Often these poems present fantastic images of animals or birds, symbolic of men or women in pursuit of love, in my case I chose a blackbird whose song is symbolic of spring courtship.

As I was researching this post I discovered that according to the Italian texts sometimes the poems were put to music or sung like this one by Jacopo de Bologna student of Francesco Landini:

The madrigale wasn’t long-lived … it had all but disappeared by the late 14th century substituted by the ballata or the canzone.  It was reborn in the renaissance as a polyphonic musical form in two or three voices.  As a poetic form it appeared again in France and later in England. In England it was much more structured than the earlier Italian form.

So here’s a picture to try to inspire us to write a madrigale … or perhaps a shadorma!

Image hosted by Photobucket.com

~ Mother and Kittens in a Garden, attributed to Mao 1, Chinese, 12th century

Ah … yes, my choice of image comes from the 12th century and it’s Chinese, if you prefer something closer to home,  go for it – I was feeling more pastoral than romantic 😉 !

Once you’ve written your madrigale or shadorma please tag Mindlovemisery’s Menagerie and B&P’s Shadorma and Beyond, then link up to us with the Mr. Linky app so everyone can find you.

Have a great week!  Ciao,  Bastet.

About Georgia

I love to read...I like to write...I've travelled the world and seen the sites. I'm past my prime and feel so young, especially when near the young. I'm writing this blog, to remember, to think and to share...with the hopes that someone else will make a comment that will stimulate new thoughts and pathways. Actually, I'm a gabber, so the logical extension of gabbing is blogging! ;-)

16 comments on “B&P’s Shadorma and Beyond – May 7, 2016

  1. kim881
    May 7, 2016

    I hope this madrigal isn’t too sentimental or twee, Georgia!

    • Bastet
      May 11, 2016

      I’m sure it won’t be too sentimental at all … thanks for creating your poem and linking up!

  2. Pingback: A Mother’s Love – writing in north norfolk

  3. Rall
    May 7, 2016

    Enjoy your medieval fair Georgia.

    • Bastet
      May 11, 2016

      Thanks ever so much Rall … it was a fantastic fair and I enjoyed it very much!
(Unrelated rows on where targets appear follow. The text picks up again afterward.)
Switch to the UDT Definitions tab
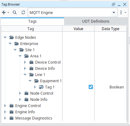The image size is (130, 126). [x=96, y=21]
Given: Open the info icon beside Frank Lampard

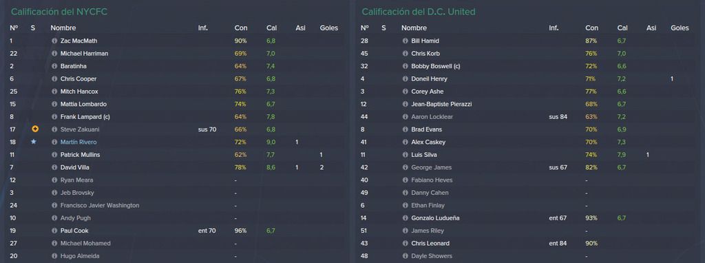Looking at the screenshot, I should [x=54, y=117].
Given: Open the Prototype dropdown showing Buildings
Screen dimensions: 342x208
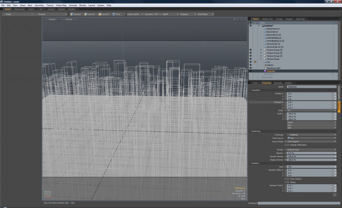Looking at the screenshot, I should point(311,135).
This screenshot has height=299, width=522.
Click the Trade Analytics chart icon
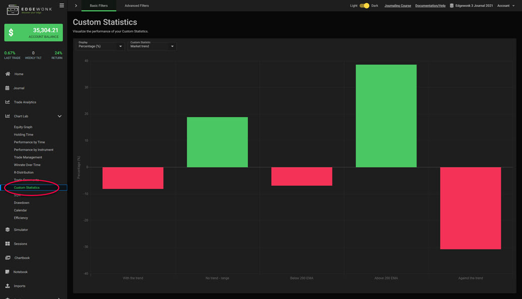[x=8, y=102]
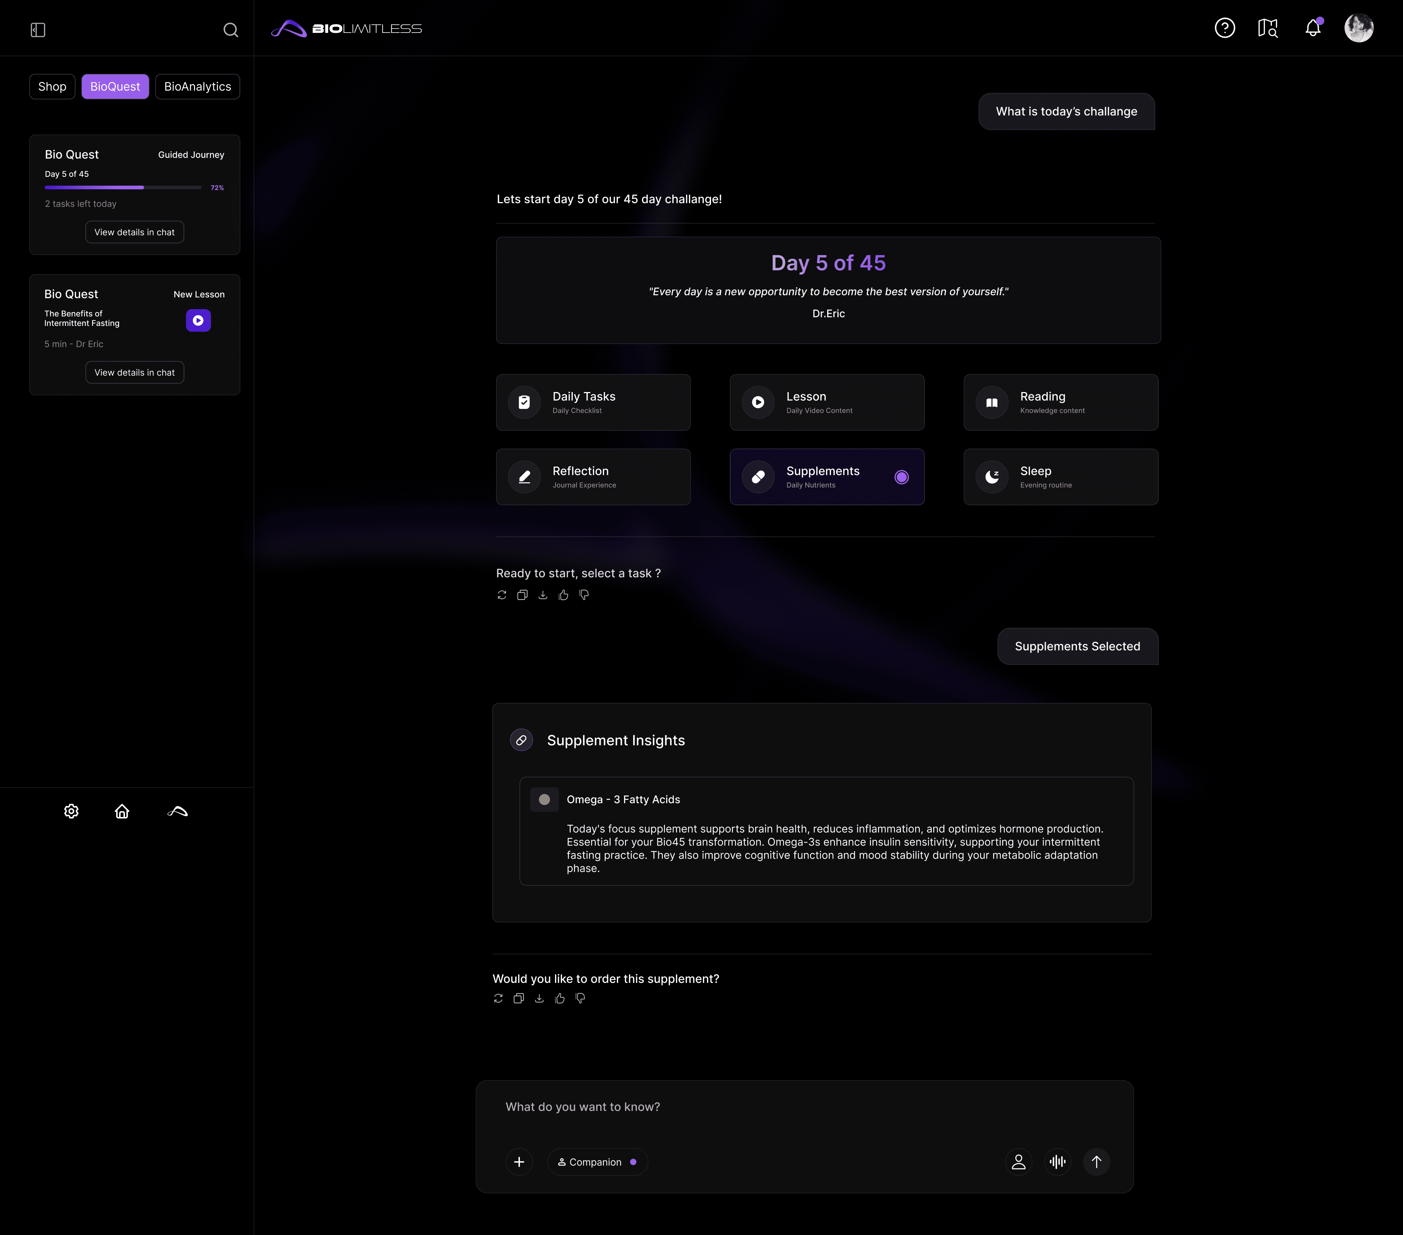Switch to the BioAnalytics tab
This screenshot has height=1235, width=1403.
197,86
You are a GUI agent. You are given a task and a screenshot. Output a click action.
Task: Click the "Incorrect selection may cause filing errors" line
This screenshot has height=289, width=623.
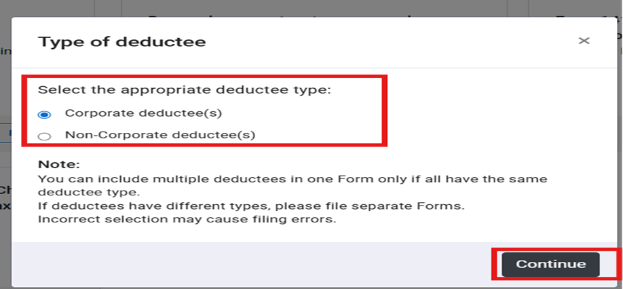point(187,219)
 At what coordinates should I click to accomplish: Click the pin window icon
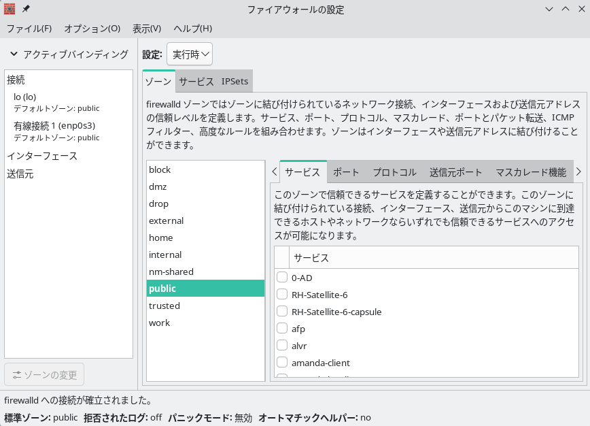27,10
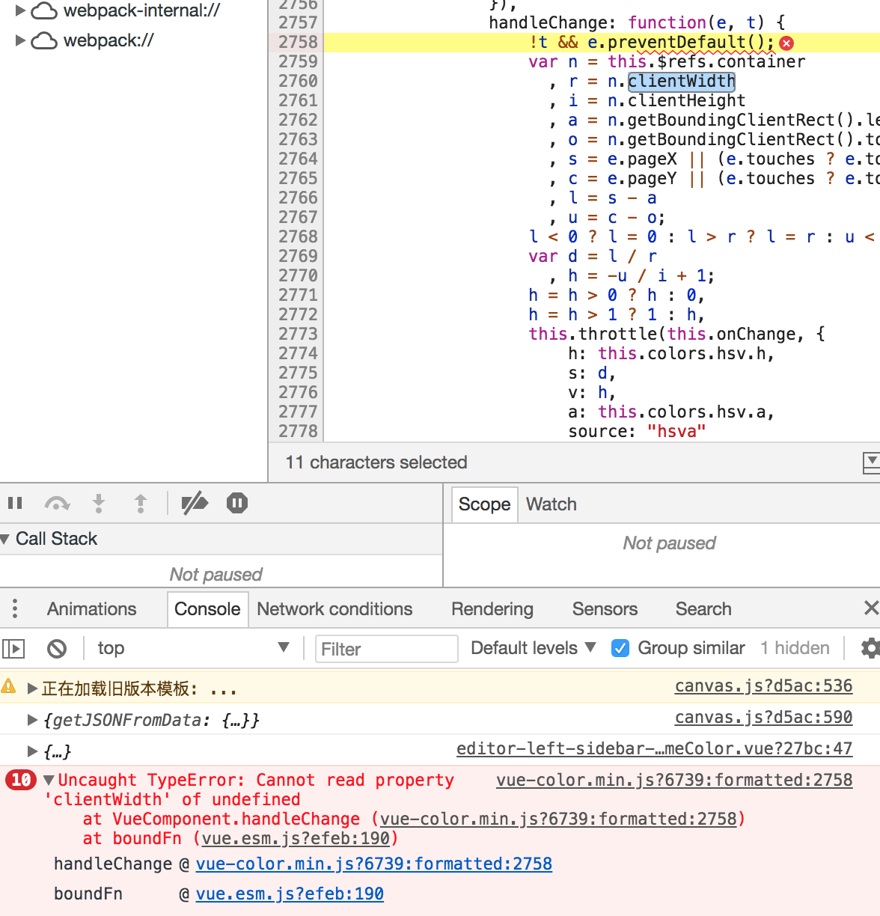The width and height of the screenshot is (880, 916).
Task: Open the Default levels dropdown
Action: click(x=533, y=648)
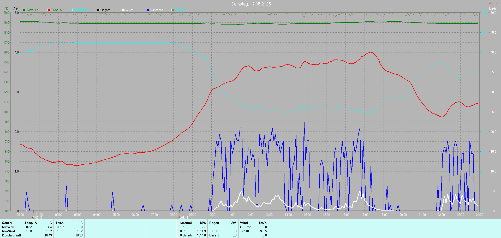
Task: Click the blue Windböen legend swatch
Action: (x=148, y=10)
Got back last night and I’m a little tired but raring to go on my blog! 🙂

  4. Pingback: ballads – Phylor's Blog

  5. taleweavering
    May 8, 2016

    A tilus monster has been created — I shadormed, too.

    • Bastet
      May 11, 2016

      Ah … Can’t wait to see what you’ve come up with!!!

  6. Paloma
    May 9, 2016

    Too bad the madrigale didn’t survive longer!
    great post

    • Bastet
      May 11, 2016

      Thanks Paloma … I guess it was just too short – in that period the longer the stories and poems the better. Glad you liked the post – Hugs!!!

  7. Oliana
    May 10, 2016

    What a lovely poem, Cara!!! You amaze me with your gift of words. Hope you had a nice Mother’s Day … Gros câlin ma chère xx

    • Bastet
      May 11, 2016

      I’m pleased you enjoyed the post and thanks for the Mother’s Day wishes … I was surrounded by affection!

      • Oliana
        May 11, 2016

        Check out title: Mother’s Day on my other blog. I had a great day!!

  8. Pingback: (s) 3 MLMM prompts/ No Tincture (Shadorma series 5.10) | Jules Longer Strands of Gems

  9. julespaige
    May 11, 2016

    Shadorma series:
    No Tincture

    • Bastet
      May 11, 2016

      A lovely write Jules … I really enjoyed it very much!!